I have started sewing together the afghan I began a year ago. All the circles are done and now they get stitched together. I finished the first round, then ran out of gas. Round two is quite a bit larger to sew around, so it will take a little more time. It’s really going to look fabulous. It’s dark grey with lots of textured round discs. I had intended on putting it on our bed, but with the long tassels, it may be too much of a cat enticement, so may end up at the cottage instead.

Meantime, I continue to work on the edits for my Transformational Healing book. I’m now working on Section Three (of five). These projects are all things I had put on hold in my life, so I’m glad to see them coming to fruition, frustrations or not.

Tomorrow I go for blood work and a recheck with the oncologist. I’ve made it to the halfway point and things should get better from here on out. I am slated to have some more testing (MRI and CAT) to see where I’m at. Keep praying for those good reports, it’s working.

My Old Self

(The following was originally posted on my Carepages blog for family and friends during my treatment.)

clutch necklaceBack in February, I took off my twelve rings and earrings for my two surgeries. After, I couldn't get them back on. (Water retention) But more than that, they felt too heavy on my hands. My old self decorated her outfits like a Christmas tree, always wearing multiple bracelets, necklaces, maybe a pin or two. And of course, the rings and earrings which I never took off. I explained to Tim, even carrying my purse feels like a chore. I don't want anything heavy on. Heavy being a subjective term.

I did continue to wear my "crutch" necklace. What’s a crutch necklace? Back last summer when I had a lot of issues with anxiety (which seems to have become some 80-90% better post-BC) I read that sufferers often need a crutch. It might be a person or a thing. "As long as I have or am with _____ I'll be fine."

My crutch started out as my stainless essential oil diffuser necklace along with a sterling mermaid Tim bought me in Amsterdam. After Christmas, I added an "I Am Groot" medallion (from Mark, saluting our favorite saying from the movie Guardians of the Galaxy). Later I asked him to make me a second one “Jedi” (Star Wars being core to Matthew and the whole family). Along the way, I've added a few other trinkets (a crystal, a dragon charm, and a breast cancer tiny charm sphere from Tim's mom). So as I trek off for bloodwork or chemo or any of my other adventures, my family goes with me in spirit. It may be a crutch, but it’s also a piece of my heart.

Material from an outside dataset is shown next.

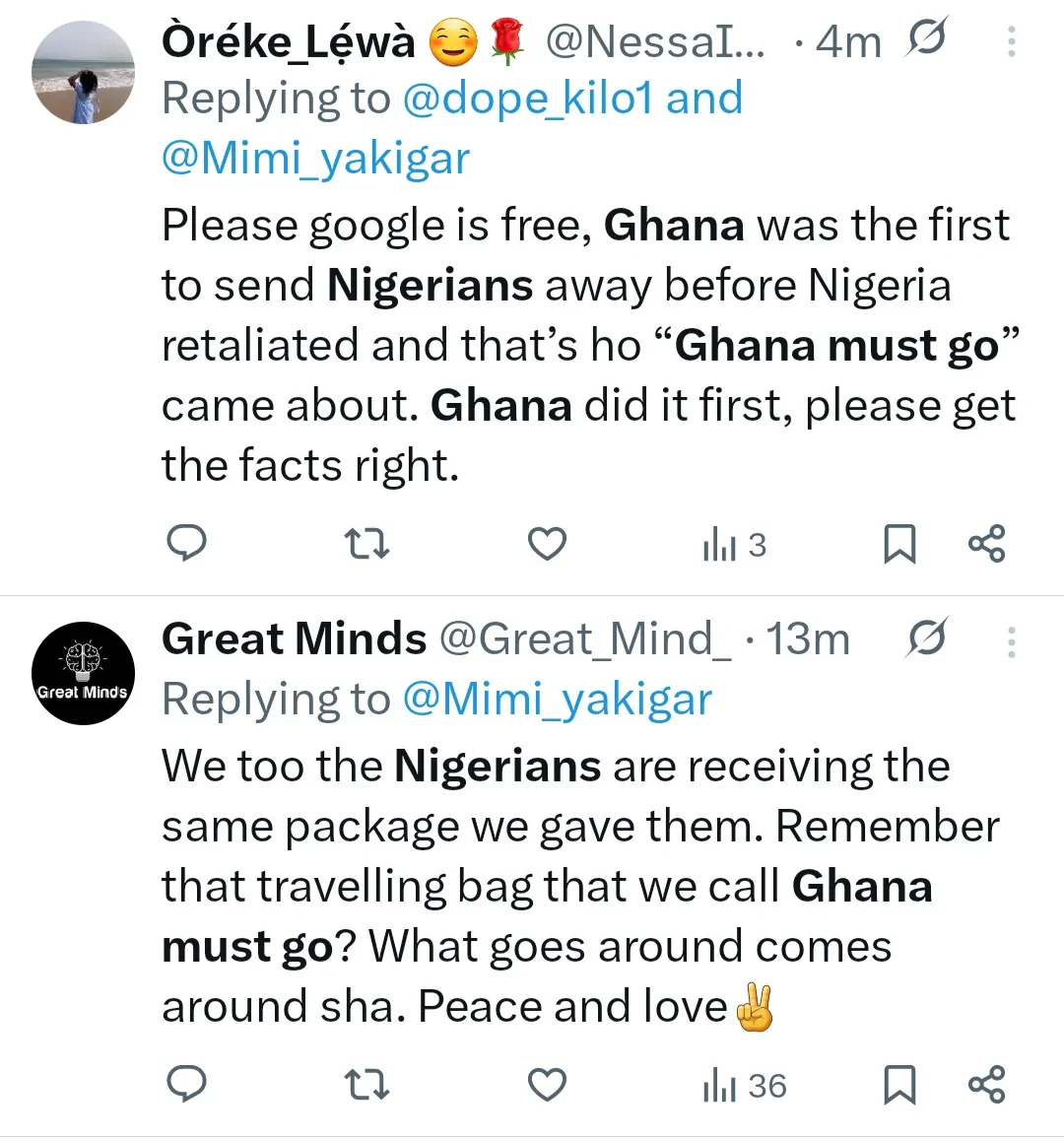The width and height of the screenshot is (1064, 1141).
Task: View analytics showing 3 views
Action: pos(734,544)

But I started missing my wedding ring. I put it and my anniversary band back on this week along with its opposing mate on my other hand. It feels good having them back on and I may put my earrings back in as well. I'm not ready for all twelve, but a sign that a little bit of my old self is under there someplace is a good thing, I think.
I've gone through a lot of shifts these past few weeks. I’ve shaken off a lot of dust. I feel like the universe is saying it's okay to integrate and knit the old and the new me back together.

PS: I want to add that I am grateful for each and every one of you. Thank you for standing with me and for your encouraging messages (both on and offline). Also for those of you who have also taken my messages to heart and tried new things, I congratulate you for being brave with me. We got this. “We are Groot.” Which for those of you who don’t know, it’s kind of like saying we are an eclectic team who stands together through thick and thin.

PSS: I have now had chemo #4 - the supposed halfway mark. I see the oncologist on May 1st.